QCon New York June 15-19, 2020 | | Engineering Systems for Real-Time Predictions @DoorDash

Track: Practical Machine Learning

Location: Empire Complex, 7th fl.

Duration: 1:40pm - 2:30pm

Day of week:

Slides: Download SlidesNEW!

Level: Intermediate - Advanced

Persona: CTO/CIO/Leadership, Data Scientist, Developer

This presentation is now available to view on InfoQ.com

Watch video

What You’ll Learn

Understand the most common problems that come with using machine learning in practice.
Gain a better understanding of moving from algorithms to real-world products.
Learn some of the tools and techniques DoorDash uses to overcome some of these problems and ship their prediction service.

Abstract

Today, applying machine learning to drive business value in a company requires a lot more than figuring out the right algorithm to use; it requires tools and systems to manage the entire machine learning product lifecycle. For instance, we need systems to manage data pipelines, to monitor model performance and detect degradations, to analyze data quality and ensure consistency between training and prediction environments, to experiment with different versions of models, and to periodically retrain models and automatically deploy them.

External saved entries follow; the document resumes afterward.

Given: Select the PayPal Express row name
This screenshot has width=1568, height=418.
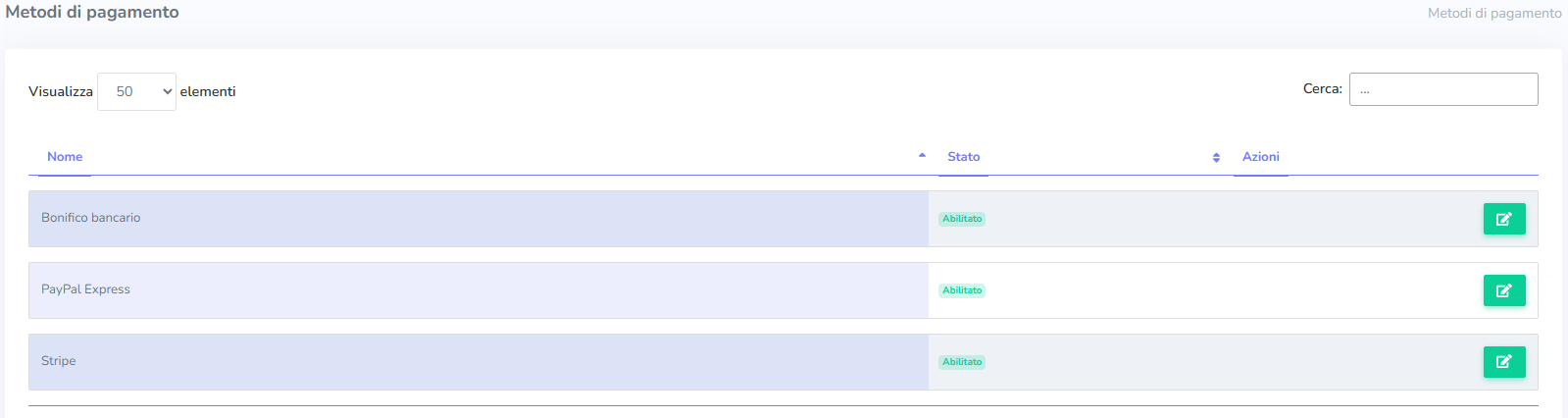Looking at the screenshot, I should point(85,289).
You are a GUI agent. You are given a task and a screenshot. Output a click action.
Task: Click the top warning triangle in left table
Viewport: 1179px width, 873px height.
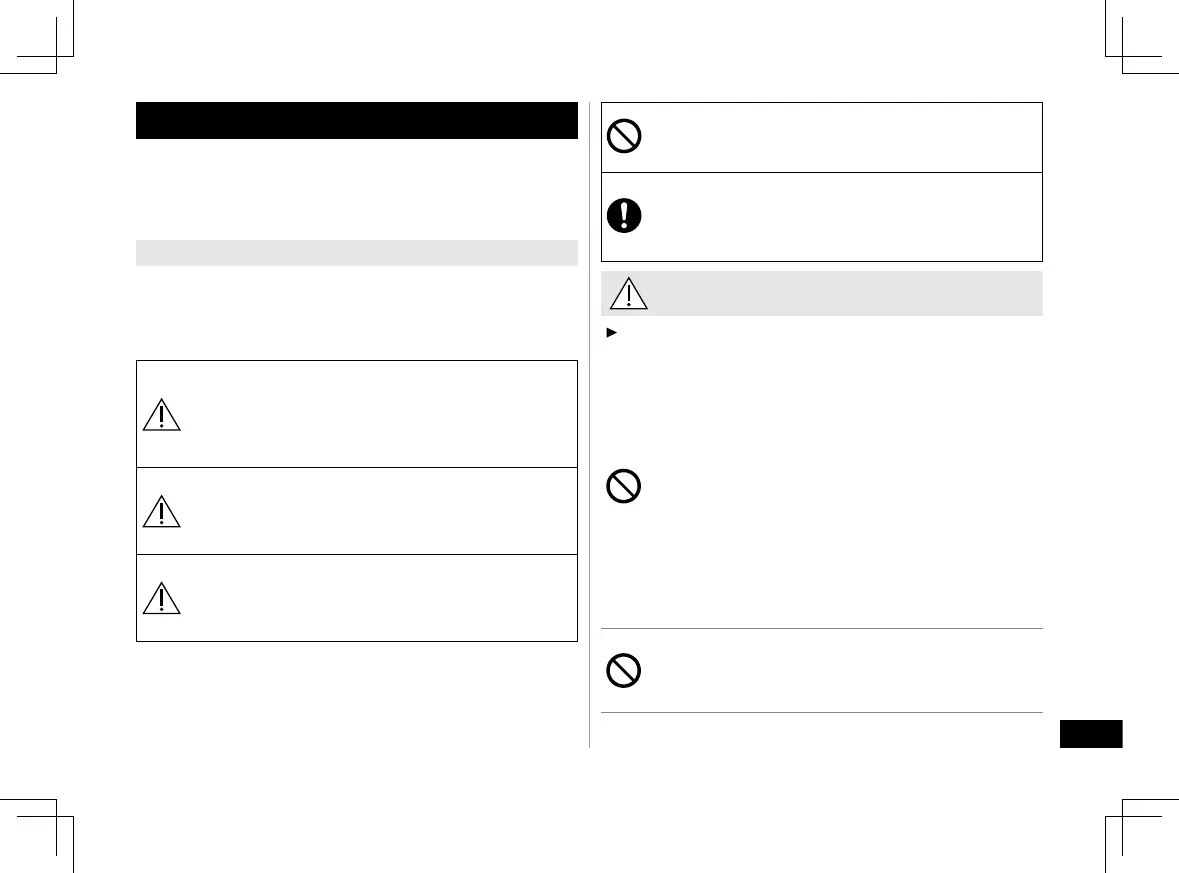tap(161, 413)
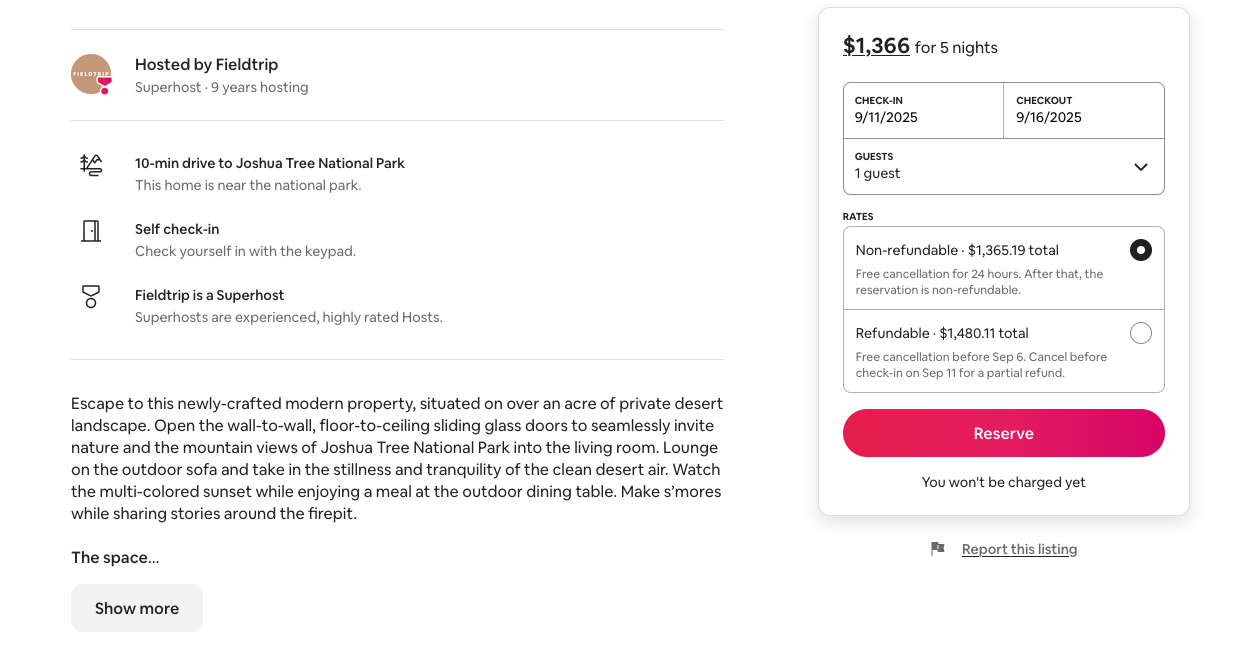The image size is (1258, 656).
Task: Choose the Refundable $1,480.11 total option
Action: 942,334
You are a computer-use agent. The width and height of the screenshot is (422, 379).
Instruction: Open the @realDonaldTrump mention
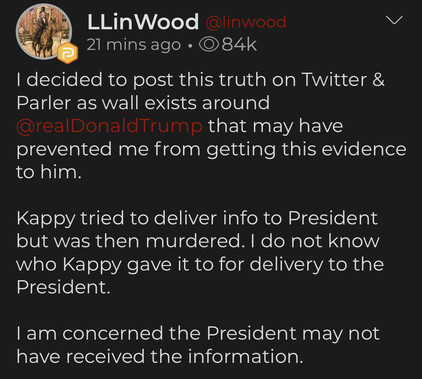click(109, 126)
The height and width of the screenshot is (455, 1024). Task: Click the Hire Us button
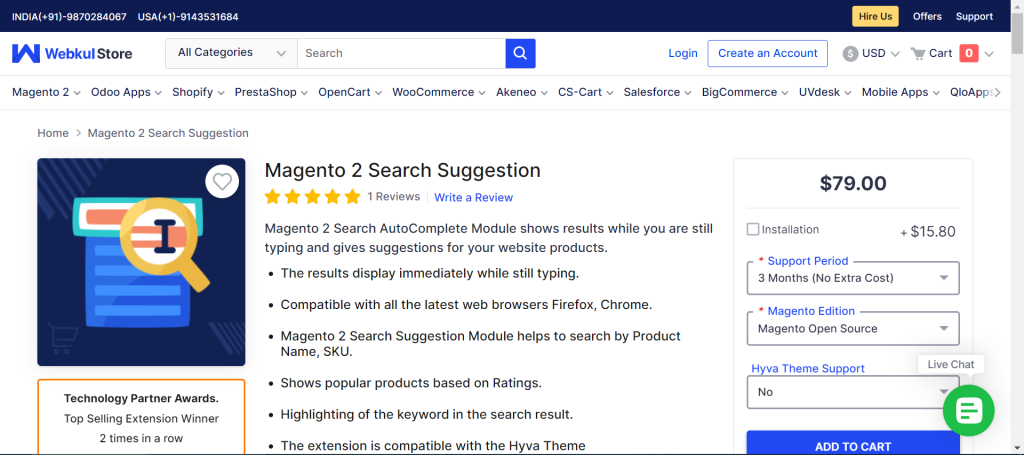coord(875,16)
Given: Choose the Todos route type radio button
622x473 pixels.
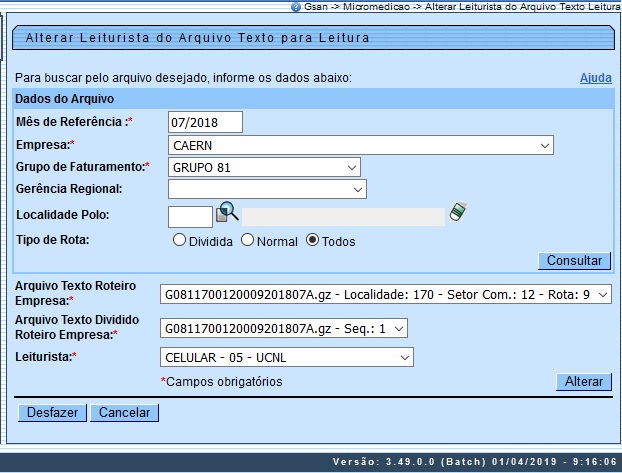Looking at the screenshot, I should point(313,241).
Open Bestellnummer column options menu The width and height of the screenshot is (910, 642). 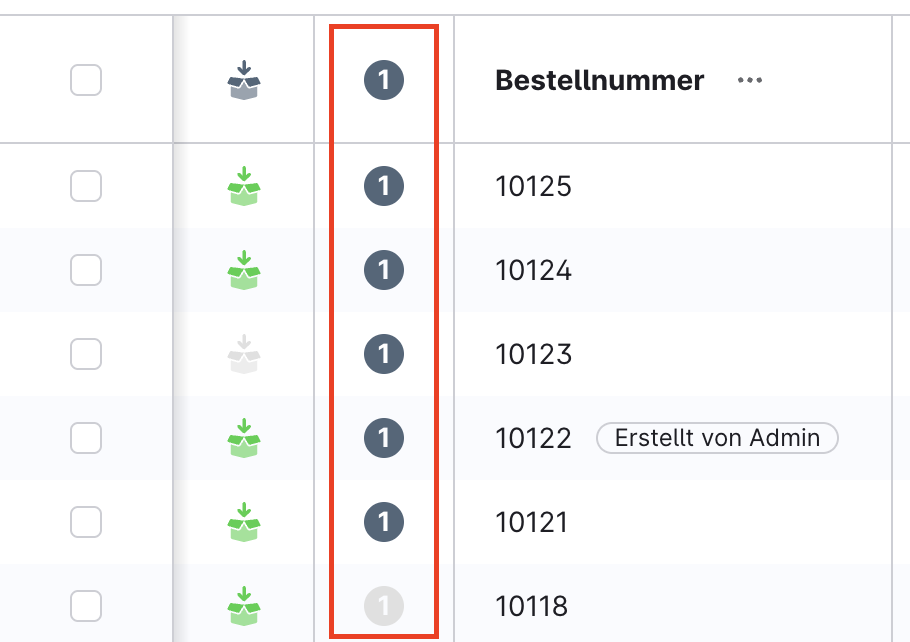pyautogui.click(x=749, y=80)
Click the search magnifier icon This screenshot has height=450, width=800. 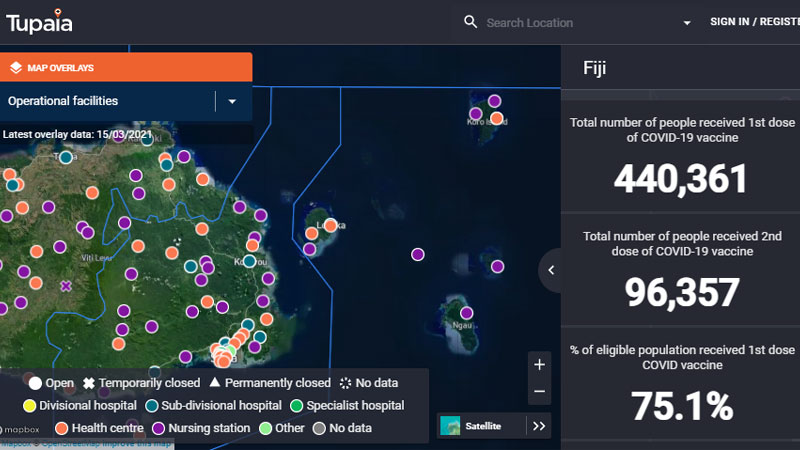(x=470, y=22)
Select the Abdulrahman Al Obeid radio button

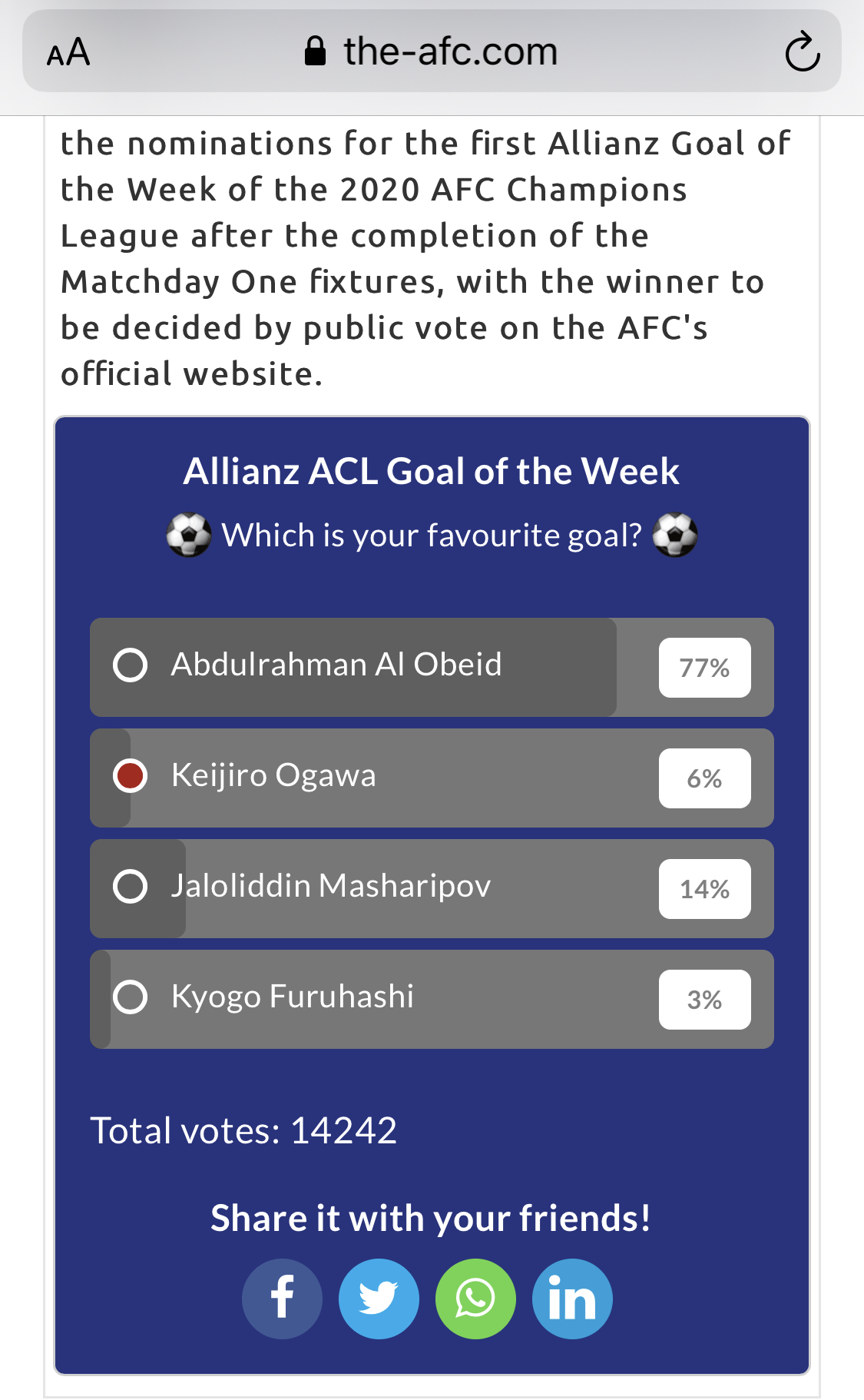coord(130,665)
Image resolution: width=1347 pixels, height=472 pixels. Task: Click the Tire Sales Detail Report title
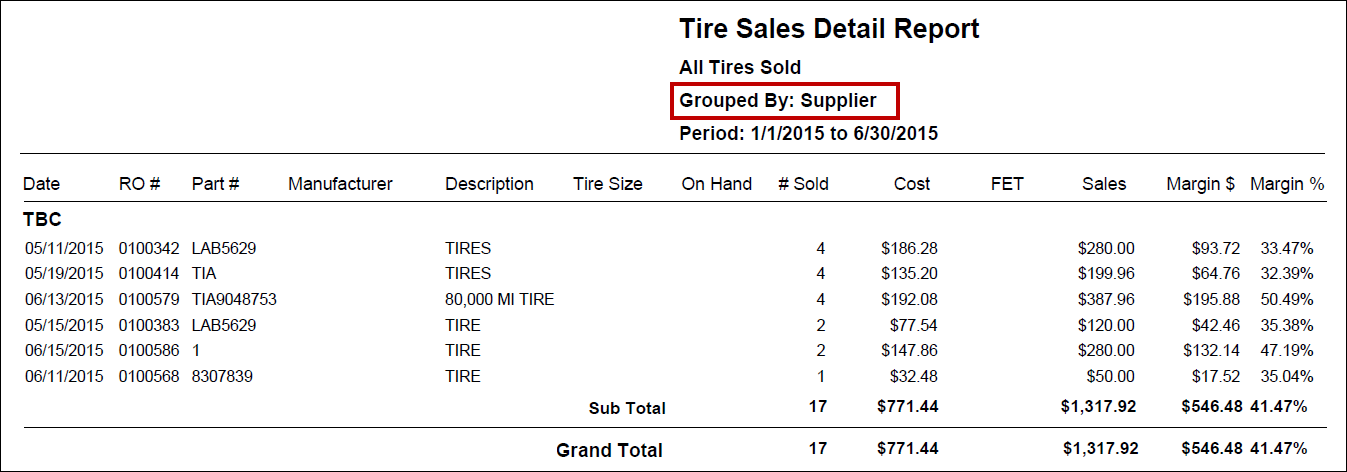829,29
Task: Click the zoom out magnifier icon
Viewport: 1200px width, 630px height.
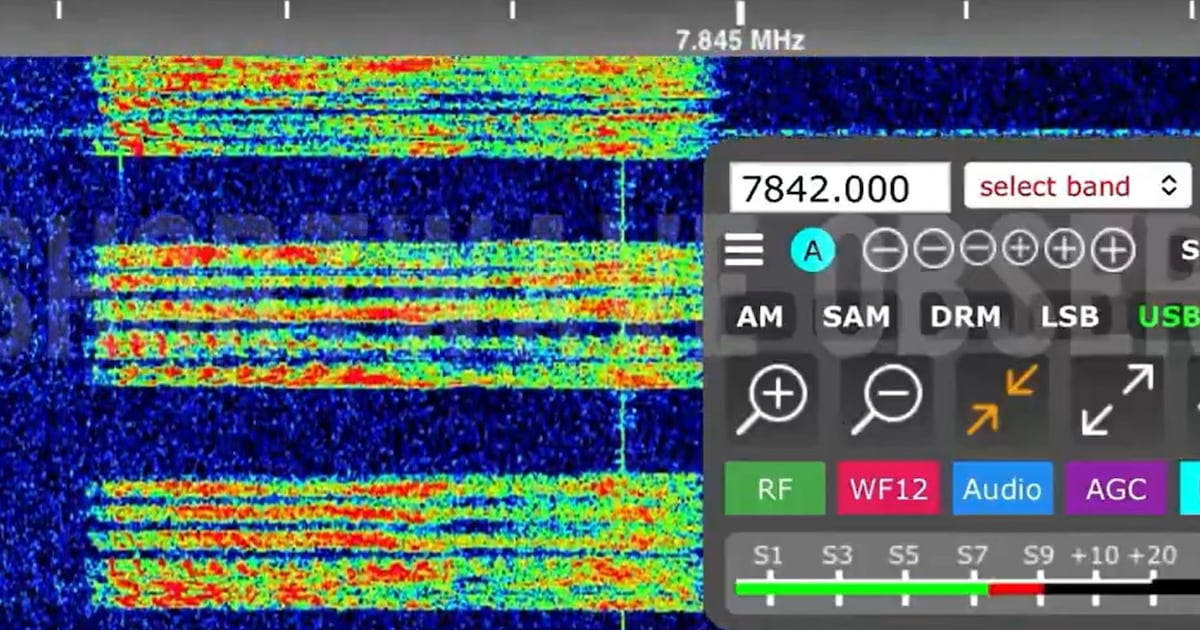Action: click(888, 395)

At DoorDash, an on-demand logistics company, we fulfill deliveries on a dynamic marketplace, which requires extensive use of real-time predictions. Through many iterations of applying machine learning in our products, we identified solutions to address the above problems and built these into our machine learning platform. This has dramatically reduced the cost of integrating machine learning into our products, saved us weeks of development time, and allowed us to use ML in new product areas.

In this talk, we will present our thoughts on how to structure machine learning systems in production to enable robust and wide-scale deployment of machine learning and share best practices in designing engineering tooling around machine learning.

Question:

QCon: Can you describe the machine learning platform you have leverage at DoorDash?

Answer:

Raghav: We built our system around common machine learning open source libraries in Python like SciKit-Learn, LightGBM, and Keras. We have a microservices architecture also built in Python which includes a prediction service that handles all the predictions and a features service. All the services are hosted on AWS.

Question:

QCon: Can you briefly describe your real-time prediction system?

Answer:

Raghav: Our Prediction system responds to HTTP/RPC requests, it accesses a model store to fetch the right model to use and obtains features from a features service.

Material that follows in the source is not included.